Ils avaient, pour désigner les phénomènes célestes, d'autres appellations, presque toutes gracieuses et typiques, apportées avec eux de France, et que leurs descendants ont religieusement conservées. L'arc-en-ciel est aussi appelé l'étendard du Bon Dieu ; c'est un dragon1, quand une seule de ses extrémités est visible ; un oeil-de-bouc, quand les deux le sont, pendant que le sommet reste caché derrière les nuages.
Le tonnerre, avec le bruit qu'il fait, est bien ici, comme en France, le tonnerre ; mais les éclairs sont des éloëzes2, et ce que les Canadiens entendent par éclairs de chaleur, s'appelle du feu chalain3, en Acadie.
Quand la foudre n'est pas accompagnée de feu, on dit que le tonnerre tombe en pierre.
La terminologie astronomique en usage, en Acadie, n'a rien de bien particulier. Qu'une comète s'y appelle une étoile à grand queue, il n'y a là qu'une image parfaite de ressemblance, une équation entre l'objet et les mots qui le décrivent.
La Charrue, la Grand-chaise, pour la Grande Ourse, sont des images moins parfaites. L'une et l'autre, cependant, remplacent avantageusement Chariot, mot qui, en français, désigne la même constellation.

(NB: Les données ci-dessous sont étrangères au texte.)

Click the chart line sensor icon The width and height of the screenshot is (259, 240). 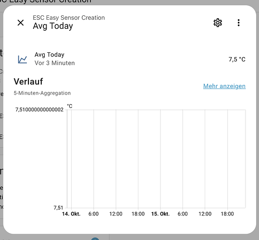click(x=23, y=60)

Il serait mal aisé de trouver de l'analogie entre une autre constellation, les pléïades, et le nom de poucinière (ou poussinière) que lui donnent les Acadiens. Poucinière doit leur venir de France.

1. – Un arc-en-ciel brisé est un signe menaçant, précurseur de mauvais temps. Un dragon d'eau était, anciennement, une sorcière de vent, une trombe.
2. – " Eloëse : A lightning ". COTGRAVE.
Rien que de lumineux dans les racines de ce mot, soit qu'on le fasse ultimement remonter à helios, le soleil des Grecs, ou qu'on le rattache au verbe latin allucere (ou aelucere), ou encore à l'élicie, ou l'hélicie de l'ancien français. " Ce feu de gayté suscite en l'esprit des éloèses vives et claires "
MONTAIGNE.
... Dins l'ommbrun de siècle transitori,
Nous laisso veire un eslaci beu : " Dans la transition ténébreuse des siècles, nous laissons voir une éloèse de beauté. F. MISTRAL, L'Archetype
3. – Du latin calorem.




Source : POIRIER, Pascal. Le parler franco-acadien et ses origines, s.n., s.l., 338 p.